◆ **DAFTAR ITEM**:
• • • •

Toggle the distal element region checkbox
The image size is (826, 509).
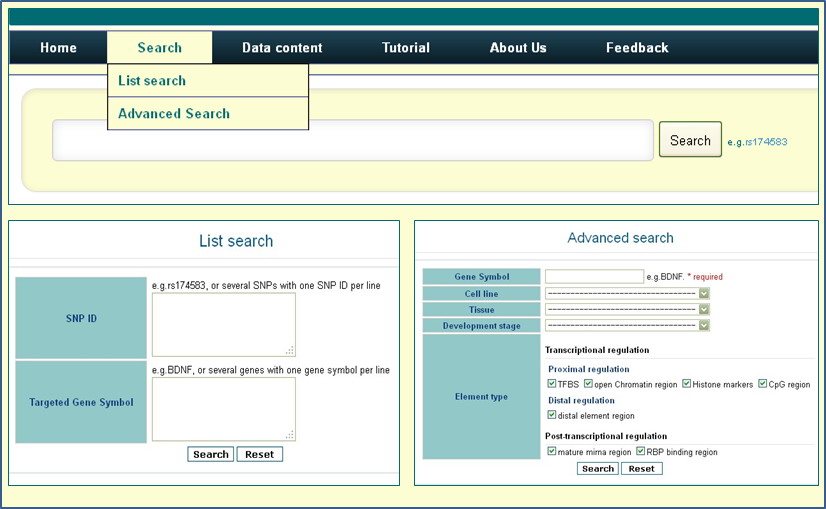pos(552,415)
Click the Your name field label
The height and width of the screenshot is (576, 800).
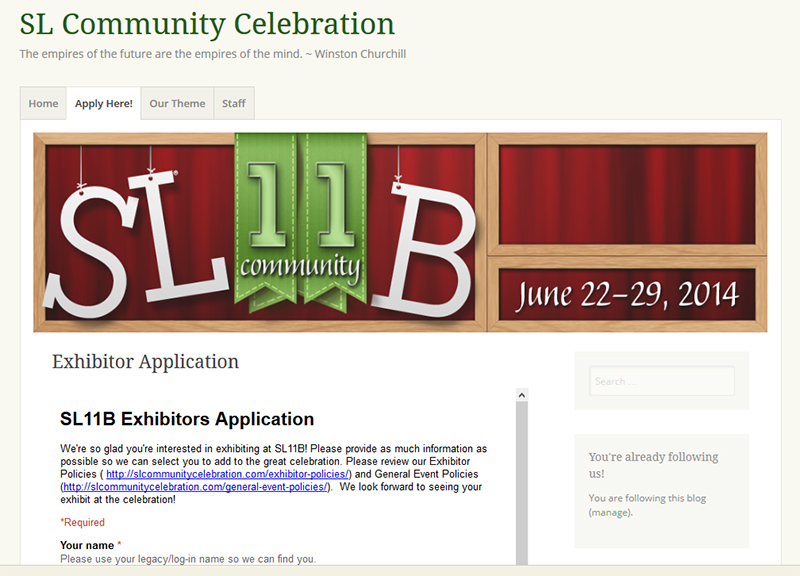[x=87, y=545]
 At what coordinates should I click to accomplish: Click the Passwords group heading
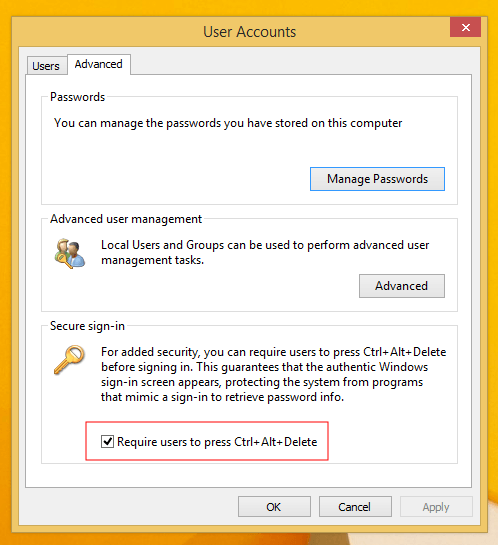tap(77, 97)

• • • •

◆ **TUGAS YANG DIKERJAKAN**: Formatkan semua baris dari item di atas menjadi daftar JSON berisi string, satu string untuk setiap baris, tanpa baris kosong. Gambar tidak perlu dimasukkan ke dalam jawaban.

◆ **KELUARAN YANG BENAR**:
[
  "Toggle the distal element region checkbox",
  "The image size is (826, 509).",
  "pos(552,415)",
  "Click the Your name field label",
  "The height and width of the screenshot is (576, 800).",
  "[x=87, y=545]",
  " At what coordinates should I click to accomplish: Click the Passwords group heading",
  "tap(77, 97)"
]